**Prompt A**
In the Stoic letter, how would you say "To live like a Stoic, practice precision in your words." in Spanish?

**Quoted text**

────────

Darius Foroux 4-5 minutes 12/31/2021

©Darius Foroux

Stoic Letter 34

Have you noticed how easy it is to talk and how hard it is to write? Somehow, we put more effort into being precise when we write. We try to be as clear as possible. But when we speak, we tend to go on and on without saying much. Sometimes during conversations with others, I catch myself starting a sentence without awareness of what I actually want to say. That’s simply talking for the sake of talking. Even when we talk without awareness, we tend to say things that make no sense or are not precise.

For example, many of us make judgmental observations. Epictetus explained this point well: “If someone bathes quickly, don’t say he doesn’t bathe properly, say he bathes quickly. If someone drinks a lot, don’t say he is a drunk, say he drinks a lot. Unless you know their reasons for their actions how can you be sure of your negative judgment of them? Not judging others too quickly will save you from misperceiving their actions.”

This happens all the time these days, especially on the internet. Someone doesn’t like X, therefore the person is a Y. The Y is always a label that people use. Someone is a hater, denier, sheep, extremist, gullible, and so forth. Every time people make these types of observations, it means they are making bad observations. But that doesn’t mean people are bad or imprecise thinkers. We can only say they are making imprecise observations.

One of the foundational ideas in Stoicism is that we don’t know what people think, hence, we should avoid making assumptions about why people do certain things. And yet, this is the favorite pastime of many people. We love to speculate about why people do or say things. That means we rely on assumptions and made-up stories — not on facts. If there’s something less precise than that, I’d love to know.

To live like a Stoic, practice precision in your words. You can start practicing with writing. When you write, you have more time to think about what you say. When you write a sentence, you can take a few seconds to think about it, hit backspace, and start fresh. You can’t do that in conversations. One harsh fact about people is that when you say something to them, it’s hard to forget. When you’re in a heated argument and you call someone names, they feel hurt. You can’t hit backspace on that. We often say, “I didn’t mean it that way!” Being precise in your words goes beyond avoiding assumptions. It also means you say what you mean. And that you use your words to communicate properly.

────────

**Excerpted records**
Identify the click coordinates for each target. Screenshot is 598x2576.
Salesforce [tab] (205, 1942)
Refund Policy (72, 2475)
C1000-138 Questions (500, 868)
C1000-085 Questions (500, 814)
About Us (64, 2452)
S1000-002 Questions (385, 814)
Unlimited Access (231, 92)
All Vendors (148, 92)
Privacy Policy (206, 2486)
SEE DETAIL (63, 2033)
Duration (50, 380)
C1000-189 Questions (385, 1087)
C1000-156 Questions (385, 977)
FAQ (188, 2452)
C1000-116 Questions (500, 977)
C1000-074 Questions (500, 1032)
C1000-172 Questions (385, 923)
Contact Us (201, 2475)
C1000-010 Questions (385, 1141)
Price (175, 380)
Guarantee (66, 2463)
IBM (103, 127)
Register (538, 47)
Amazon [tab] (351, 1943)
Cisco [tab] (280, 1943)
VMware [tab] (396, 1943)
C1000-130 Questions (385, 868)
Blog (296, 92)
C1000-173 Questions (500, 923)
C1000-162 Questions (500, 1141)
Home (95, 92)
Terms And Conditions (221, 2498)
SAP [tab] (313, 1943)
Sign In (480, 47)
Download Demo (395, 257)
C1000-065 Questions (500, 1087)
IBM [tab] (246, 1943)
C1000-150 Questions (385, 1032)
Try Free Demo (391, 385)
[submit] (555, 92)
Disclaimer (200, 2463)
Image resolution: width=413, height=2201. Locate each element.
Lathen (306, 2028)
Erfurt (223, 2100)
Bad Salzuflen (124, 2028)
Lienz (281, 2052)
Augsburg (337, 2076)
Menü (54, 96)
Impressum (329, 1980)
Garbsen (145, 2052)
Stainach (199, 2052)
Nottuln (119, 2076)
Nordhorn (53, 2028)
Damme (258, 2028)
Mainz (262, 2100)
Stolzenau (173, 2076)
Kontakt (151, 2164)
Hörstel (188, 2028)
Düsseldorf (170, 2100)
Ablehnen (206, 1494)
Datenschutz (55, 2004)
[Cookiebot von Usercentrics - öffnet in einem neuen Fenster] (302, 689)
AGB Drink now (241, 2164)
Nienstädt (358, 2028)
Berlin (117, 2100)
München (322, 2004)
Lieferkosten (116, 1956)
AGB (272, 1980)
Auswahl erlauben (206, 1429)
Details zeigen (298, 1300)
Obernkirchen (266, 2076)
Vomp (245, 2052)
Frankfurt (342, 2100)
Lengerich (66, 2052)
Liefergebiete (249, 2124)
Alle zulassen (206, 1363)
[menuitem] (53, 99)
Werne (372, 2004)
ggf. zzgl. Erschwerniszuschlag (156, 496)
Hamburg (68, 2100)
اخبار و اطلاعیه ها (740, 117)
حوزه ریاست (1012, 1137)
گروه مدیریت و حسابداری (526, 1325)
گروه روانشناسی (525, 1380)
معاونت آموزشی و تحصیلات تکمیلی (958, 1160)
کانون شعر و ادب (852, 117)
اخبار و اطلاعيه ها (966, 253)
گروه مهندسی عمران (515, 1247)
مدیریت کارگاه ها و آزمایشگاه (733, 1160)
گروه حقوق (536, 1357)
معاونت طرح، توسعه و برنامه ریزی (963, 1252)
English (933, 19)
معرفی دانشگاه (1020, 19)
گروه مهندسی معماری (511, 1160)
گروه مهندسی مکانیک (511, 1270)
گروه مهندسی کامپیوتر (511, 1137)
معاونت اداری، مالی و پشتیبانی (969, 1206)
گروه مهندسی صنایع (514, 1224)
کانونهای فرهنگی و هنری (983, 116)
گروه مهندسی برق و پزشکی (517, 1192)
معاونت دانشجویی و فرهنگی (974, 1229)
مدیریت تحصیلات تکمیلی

────────

**Prompt B**
Can you pull out the lines of the records that begin at the line containing "FAQ (188, 2452)" and stop after the line containing "گروه مهندسی کامپیوتر (511, 1137)", reproducing each one unchanged?

**Expected output A**
Para vivir como un estoico, practica la precisión en tus palabras.

**Expected output B**
FAQ (188, 2452)
C1000-116 Questions (500, 977)
C1000-074 Questions (500, 1032)
C1000-172 Questions (385, 923)
Contact Us (201, 2475)
C1000-010 Questions (385, 1141)
Price (175, 380)
Guarantee (66, 2463)
IBM (103, 127)
Register (538, 47)
Amazon [tab] (351, 1943)
Cisco [tab] (280, 1943)
VMware [tab] (396, 1943)
C1000-130 Questions (385, 868)
Blog (296, 92)
C1000-173 Questions (500, 923)
C1000-162 Questions (500, 1141)
Home (95, 92)
Terms And Conditions (221, 2498)
SAP [tab] (313, 1943)
Sign In (480, 47)
Download Demo (395, 257)
C1000-065 Questions (500, 1087)
IBM [tab] (246, 1943)
C1000-150 Questions (385, 1032)
Try Free Demo (391, 385)
[submit] (555, 92)
Disclaimer (200, 2463)
Image resolution: width=413, height=2201. Locate each element.
Lathen (306, 2028)
Erfurt (223, 2100)
Bad Salzuflen (124, 2028)
Lienz (281, 2052)
Augsburg (337, 2076)
Menü (54, 96)
Impressum (329, 1980)
Garbsen (145, 2052)
Stainach (199, 2052)
Nottuln (119, 2076)
Nordhorn (53, 2028)
Damme (258, 2028)
Mainz (262, 2100)
Stolzenau (173, 2076)
Kontakt (151, 2164)
Hörstel (188, 2028)
Düsseldorf (170, 2100)
Ablehnen (206, 1494)
Datenschutz (55, 2004)
[Cookiebot von Usercentrics - öffnet in einem neuen Fenster] (302, 689)
AGB Drink now (241, 2164)
Nienstädt (358, 2028)
Berlin (117, 2100)
München (322, 2004)
Lieferkosten (116, 1956)
AGB (272, 1980)
Auswahl erlauben (206, 1429)
Details zeigen (298, 1300)
Obernkirchen (266, 2076)
Vomp (245, 2052)
Frankfurt (342, 2100)
Lengerich (66, 2052)
Liefergebiete (249, 2124)
Alle zulassen (206, 1363)
[menuitem] (53, 99)
Werne (372, 2004)
ggf. zzgl. Erschwerniszuschlag (156, 496)
Hamburg (68, 2100)
اخبار و اطلاعیه ها (740, 117)
حوزه ریاست (1012, 1137)
گروه مدیریت و حسابداری (526, 1325)
گروه روانشناسی (525, 1380)
معاونت آموزشی و تحصیلات تکمیلی (958, 1160)
کانون شعر و ادب (852, 117)
اخبار و اطلاعيه ها (966, 253)
گروه مهندسی عمران (515, 1247)
مدیریت کارگاه ها و آزمایشگاه (733, 1160)
گروه حقوق (536, 1357)
معاونت طرح، توسعه و برنامه ریزی (963, 1252)
English (933, 19)
معرفی دانشگاه (1020, 19)
گروه مهندسی معماری (511, 1160)
گروه مهندسی مکانیک (511, 1270)
گروه مهندسی کامپیوتر (511, 1137)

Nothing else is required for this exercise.